Episode8


 ――西暦2042年4月9日、午前7時。


 あれから二日が経った。


 練習の後、流石に一日ぐらいは身体を休めようと大人しくしていたのだが、特に変わった様子もなく今日に至るまで体調は良好だ。


 ソファーに座って、トーストを食べながらテレビの情報番組を見る。


 流れていたのは新進気鋭の冒険者を取材するという企画のコーナーで、青年がカメラに向かって自らの経歴を語っている場面だった。


 曰く、最近自分の持っていたAランクのスキルがSランクに進化したのだとか。さらに天下一無双会という……どっかで聞き覚えのあるような名前の大会でベスト8に入った経験もあるとのこと。


「年齢は俺と同じぐらい? いや、少し上ぐらいか」


 ほとんど同世代で脚光を浴び、これから益々飛躍していくであろう才能を見て、つい先日までの俺なら遠い憧憬として、あるいは流れ去る風景の一部として見過ごしていたかも知れない。


 しかし今の俺にあったのは親近感と、そして、ささやかな対抗心。


 俺もついこの間Sランクのスキルを手に入れて、まだ見ぬ頂きを目指そうとしている。


 彼に負けないようにとは言わないが、同じ立場であるならば、それなりに力を付けて活躍していきたいと思う。


 まあ、といっても俺の場合は――


「こんな風にテレビに出るわけにはいかないよなあ」


 口の中のトーストを牛乳で流し込みながら一人ごちる。


 公の場に出てスキルを明かした時のデメリットは、やはりメリット以上に大きいように思えた。

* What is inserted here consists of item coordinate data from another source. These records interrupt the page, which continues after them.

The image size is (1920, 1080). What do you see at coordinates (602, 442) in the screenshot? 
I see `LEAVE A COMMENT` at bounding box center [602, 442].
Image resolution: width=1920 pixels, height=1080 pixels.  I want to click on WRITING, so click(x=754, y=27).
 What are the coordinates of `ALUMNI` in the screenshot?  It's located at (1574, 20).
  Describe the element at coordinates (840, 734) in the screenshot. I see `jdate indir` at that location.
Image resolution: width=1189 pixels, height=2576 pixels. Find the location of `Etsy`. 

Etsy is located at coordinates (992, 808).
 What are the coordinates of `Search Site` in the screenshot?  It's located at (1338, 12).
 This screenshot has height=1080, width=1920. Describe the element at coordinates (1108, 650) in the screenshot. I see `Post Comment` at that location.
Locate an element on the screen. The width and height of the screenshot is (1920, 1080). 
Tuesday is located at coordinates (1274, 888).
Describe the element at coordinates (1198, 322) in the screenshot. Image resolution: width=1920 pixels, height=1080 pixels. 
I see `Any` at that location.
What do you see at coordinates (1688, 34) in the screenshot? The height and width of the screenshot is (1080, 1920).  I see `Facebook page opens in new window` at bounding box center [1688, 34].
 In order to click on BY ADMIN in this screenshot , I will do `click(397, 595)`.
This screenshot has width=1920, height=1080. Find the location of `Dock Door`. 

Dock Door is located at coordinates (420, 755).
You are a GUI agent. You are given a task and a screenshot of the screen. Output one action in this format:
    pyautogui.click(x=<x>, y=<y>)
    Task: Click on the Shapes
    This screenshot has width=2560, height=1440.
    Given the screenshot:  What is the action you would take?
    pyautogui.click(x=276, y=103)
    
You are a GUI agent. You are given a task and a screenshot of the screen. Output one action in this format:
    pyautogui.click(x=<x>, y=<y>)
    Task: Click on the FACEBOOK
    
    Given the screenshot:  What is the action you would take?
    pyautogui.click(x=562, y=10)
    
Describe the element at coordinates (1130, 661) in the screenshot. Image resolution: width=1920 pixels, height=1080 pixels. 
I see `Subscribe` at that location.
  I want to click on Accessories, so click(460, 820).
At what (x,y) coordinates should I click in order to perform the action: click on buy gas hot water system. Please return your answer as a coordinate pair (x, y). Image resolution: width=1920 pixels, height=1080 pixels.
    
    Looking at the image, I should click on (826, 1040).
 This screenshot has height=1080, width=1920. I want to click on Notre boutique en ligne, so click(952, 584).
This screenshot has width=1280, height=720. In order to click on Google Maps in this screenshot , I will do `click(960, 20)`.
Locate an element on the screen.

 今はまだ身を潜めて、どんな事態が起きようとも対応できるだけの力を付けたい。


「……さて、と。準備して行きますか」


 空になったトースト皿と牛乳のグラスを持って立ち上がる。


 今日は六町ダンジョンの攻略に向かう予定だ。


 ずばり、目標階数は五階層。


 五階層とはつまり六町ダンジョンの最下層で、ここをクリアすればダンジョンの完全攻略となる。


 いきなりの完全攻略はハードルが高く思えるが、しかしスキルの可能性を鑑みると決して難しいことではないはずだ。


 そのぐらいSランクのスキルというのは――俺が得た黒の魔気使いのスキルは並外れている。


「……もしかしたら俺は、死神に感謝しないといけなくなるかもな」


 ふと思い付いたことを言葉にしてみたが、すぐに馬鹿らしくなって頭を振る。


「ははっ、殺されて感謝するって、何考えてんだか」


 まだこのスキルの正体自体、はっきりと掴めているわけではない。


 もしかしたらこの先にとんでもない落とし穴があるかも知れないのだから、浮かれないようにしないとな。


 俺は思考の行方を六町ダンジョンの攻略に向けながら、慣れた手付きで荷物を纏めていった。